[BEGIN Supplied material]
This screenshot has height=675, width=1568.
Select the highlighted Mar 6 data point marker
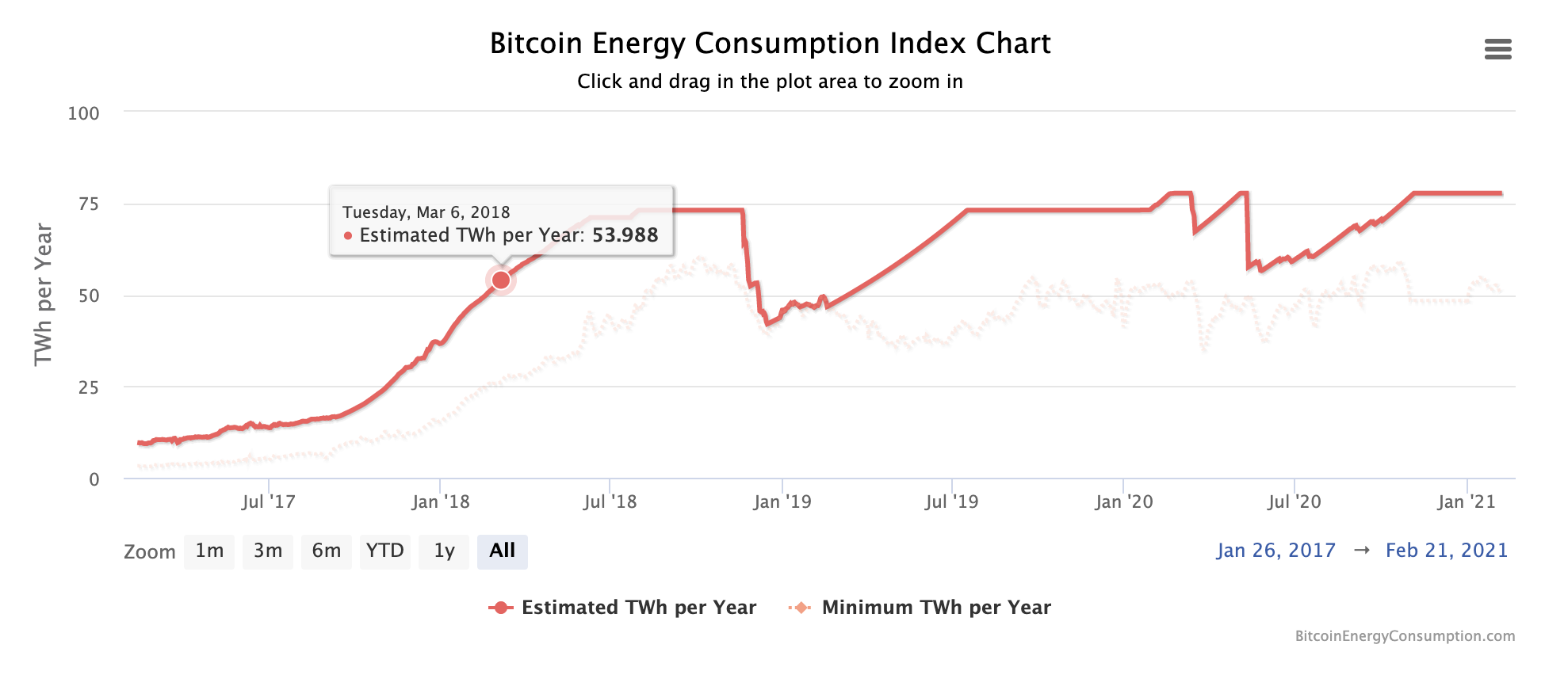click(501, 279)

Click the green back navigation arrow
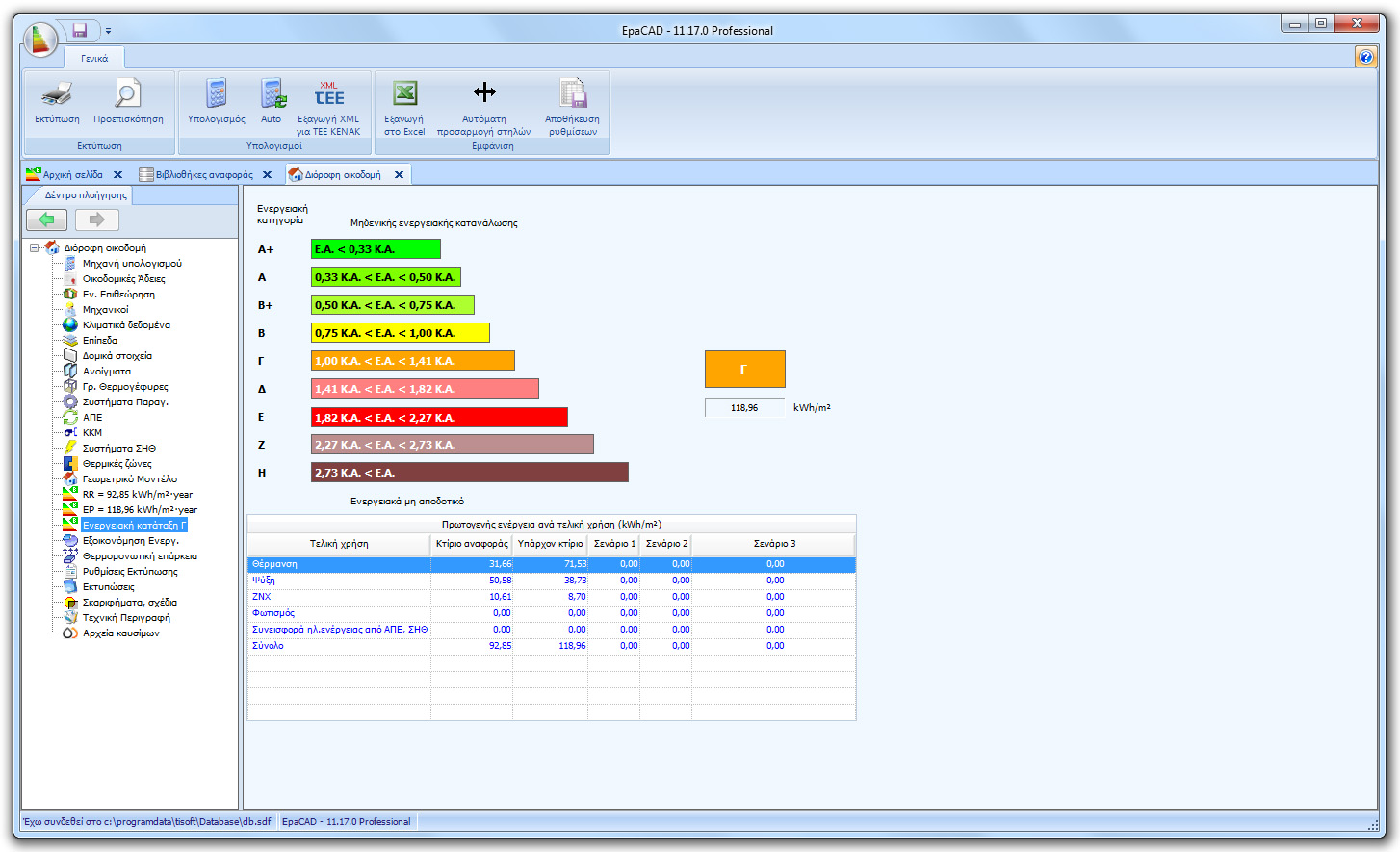coord(46,219)
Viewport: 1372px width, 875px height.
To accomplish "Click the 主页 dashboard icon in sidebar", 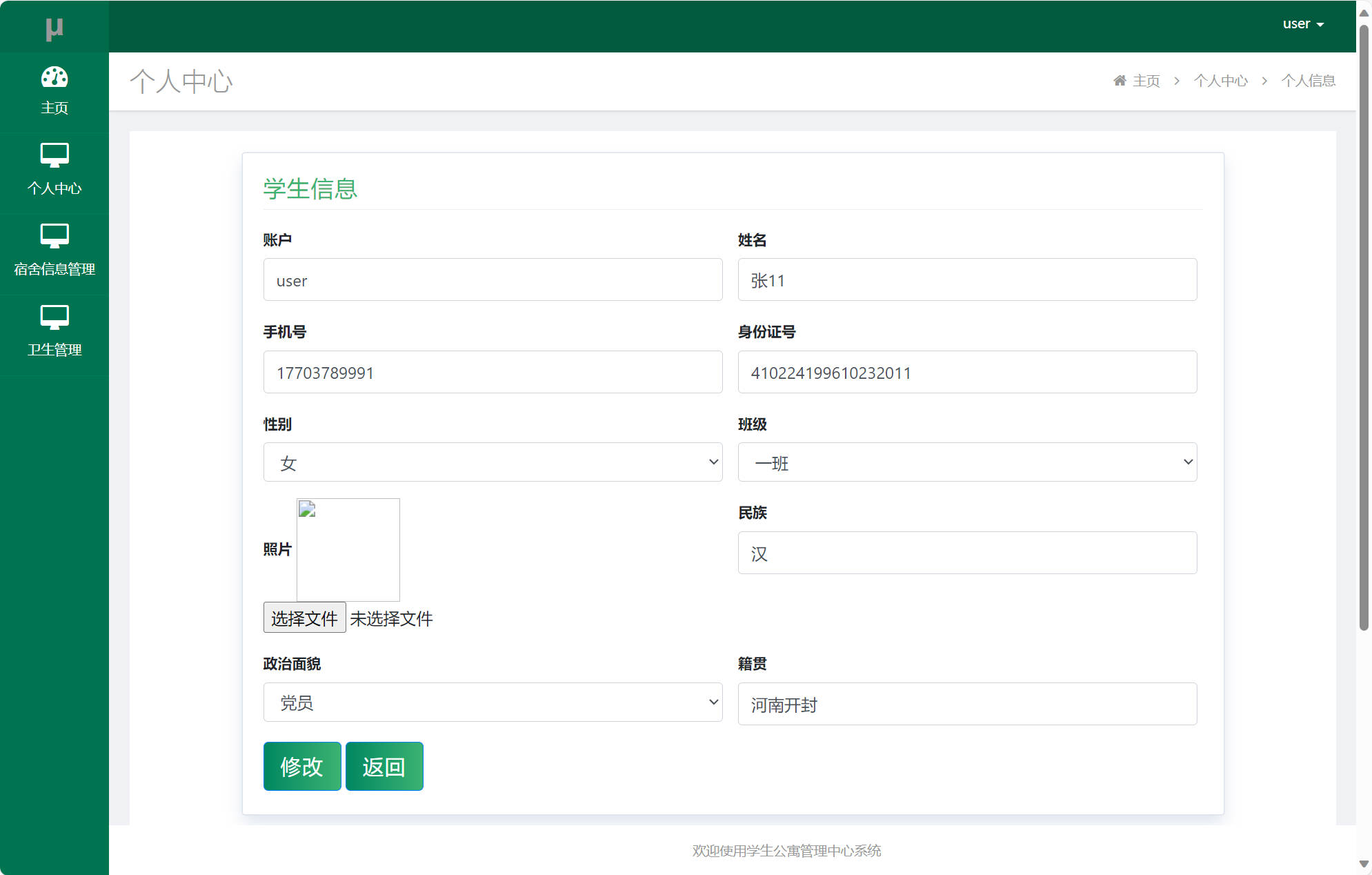I will [54, 77].
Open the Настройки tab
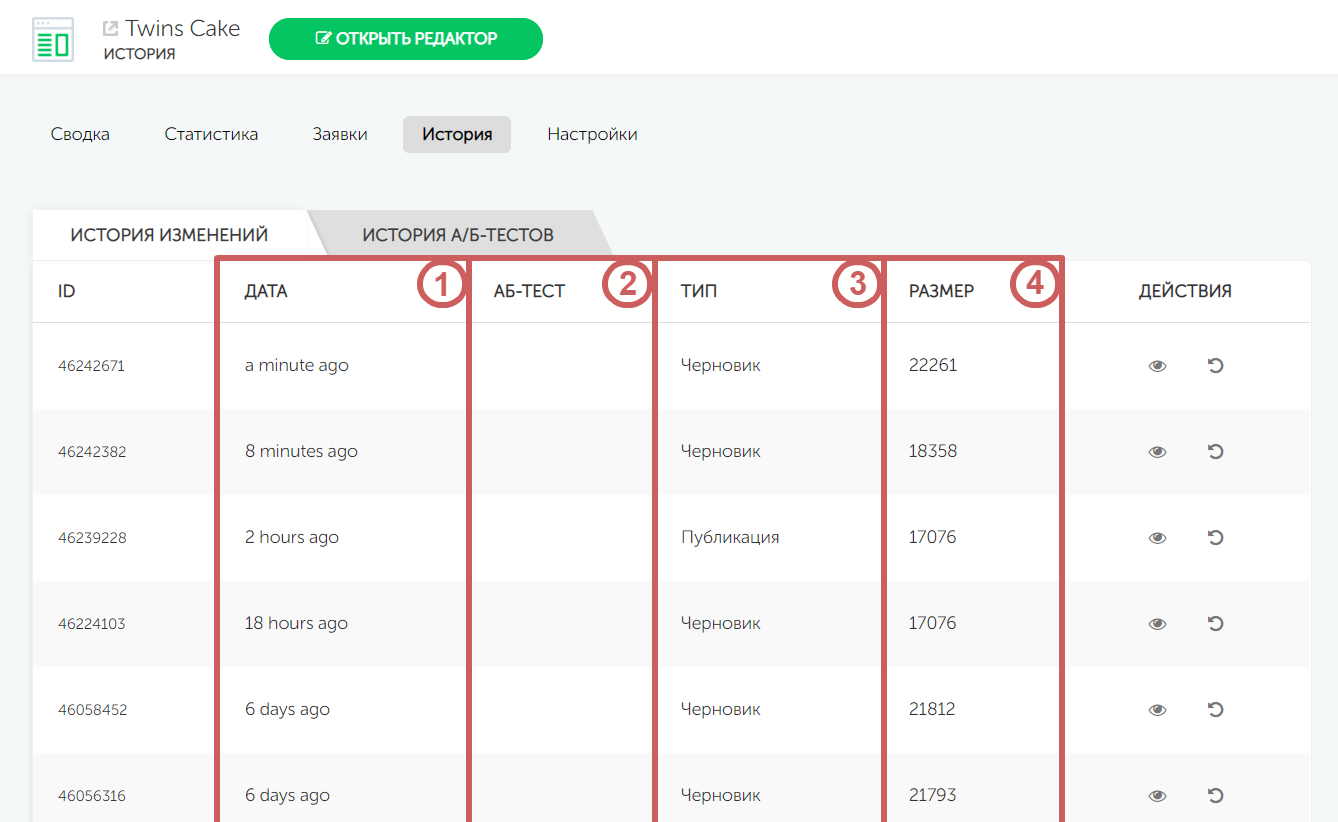This screenshot has width=1338, height=822. [592, 134]
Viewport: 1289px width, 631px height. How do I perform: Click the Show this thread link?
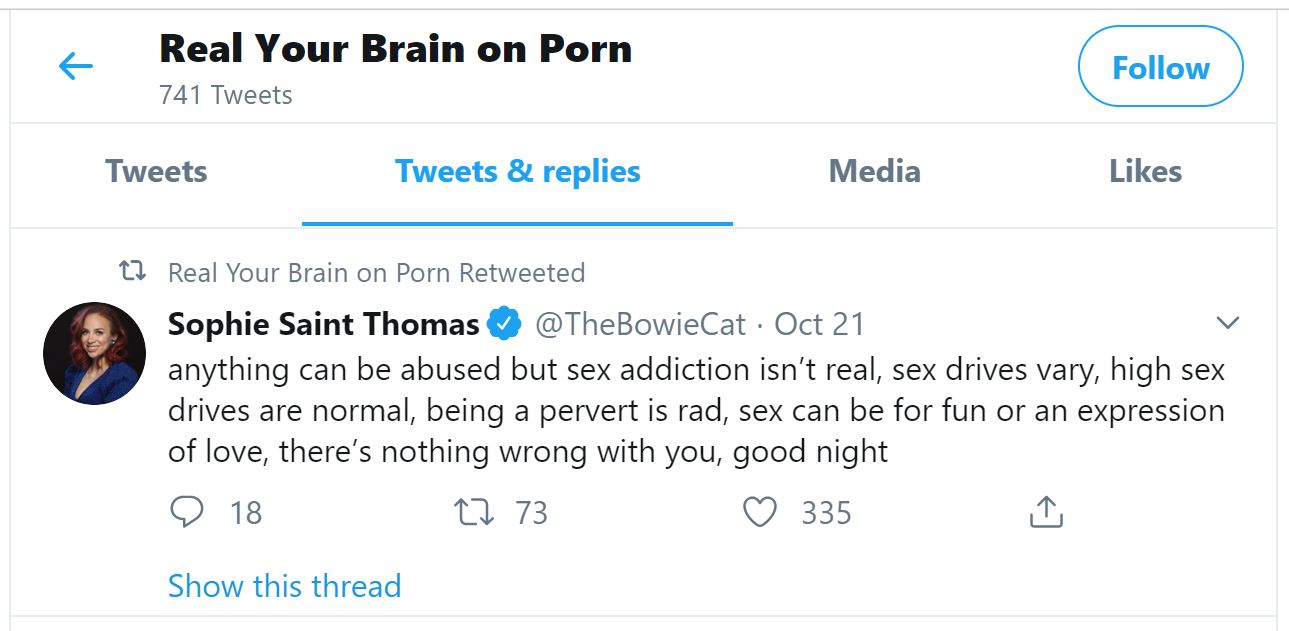284,586

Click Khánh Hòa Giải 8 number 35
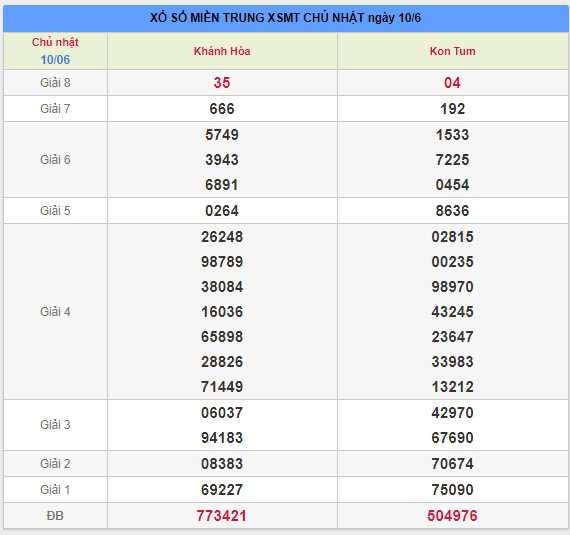click(222, 83)
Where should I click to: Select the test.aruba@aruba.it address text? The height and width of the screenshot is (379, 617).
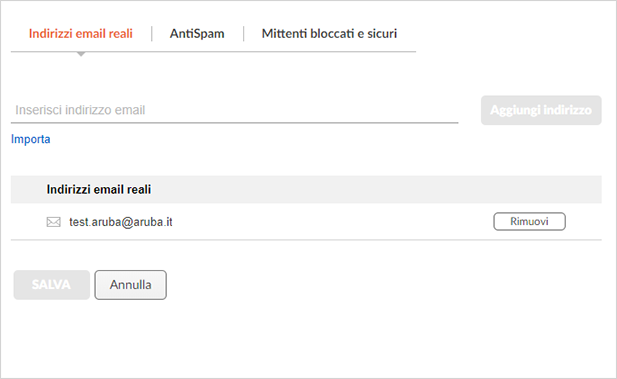coord(121,222)
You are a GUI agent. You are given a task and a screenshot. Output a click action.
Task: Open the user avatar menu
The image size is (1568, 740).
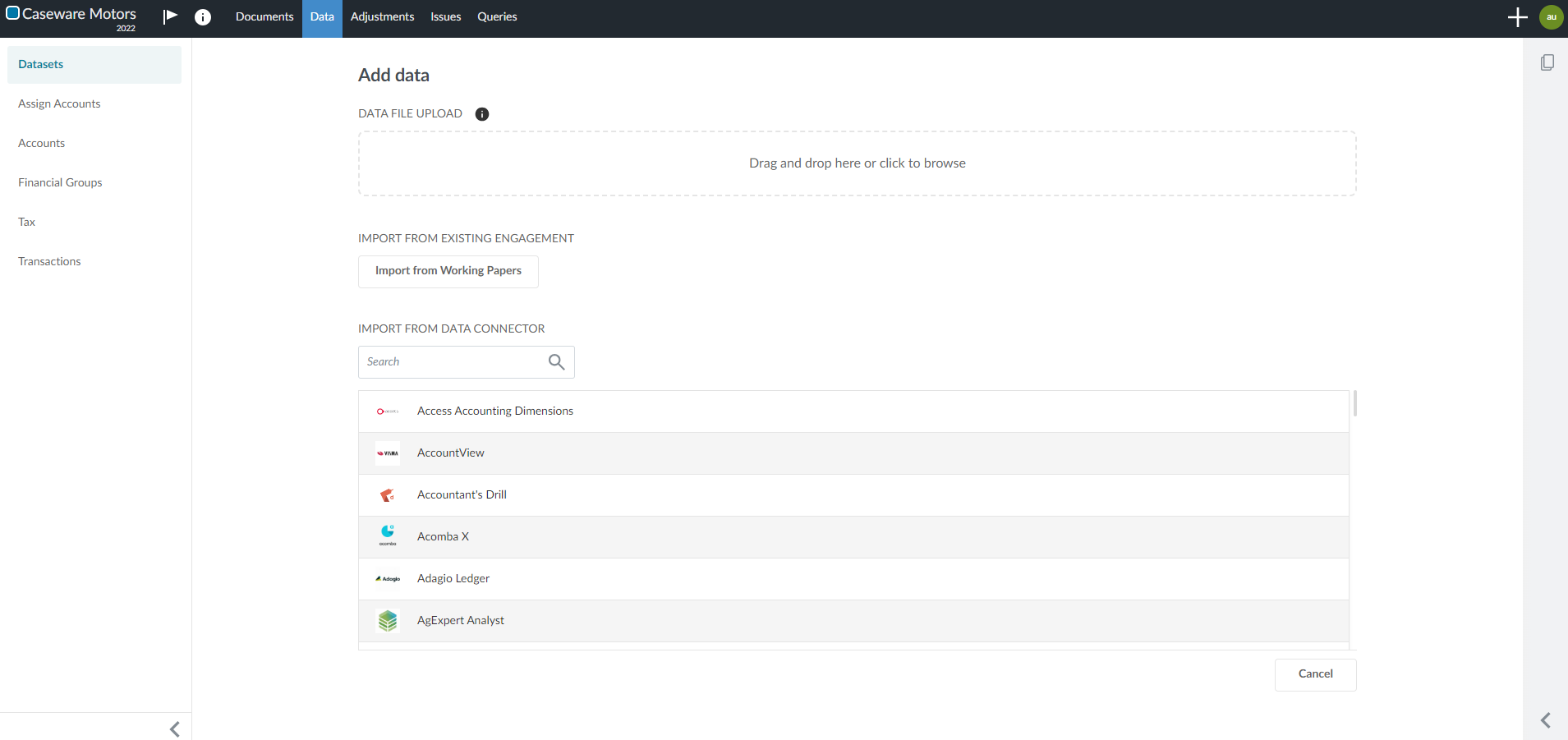[x=1551, y=17]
[END Supplied material]
### Exercise details
Switch "thread" to "post" in the records from the line with "Viewport: 1289px width, 631px" through the end of the records, changing nothing else. Leave the pictures out of your answer.

### The reply
Viewport: 1289px width, 631px height. How do I perform: Click the Show this post link?
284,586

Click Khánh Hòa Giải 8 number 35
click(222, 83)
Where should I click to: Select the test.aruba@aruba.it address text? The height and width of the screenshot is (379, 617).
coord(121,222)
You are a GUI agent. You are given a task and a screenshot. Output a click action.
Task: Open the user avatar menu
The image size is (1568, 740).
[x=1551, y=17]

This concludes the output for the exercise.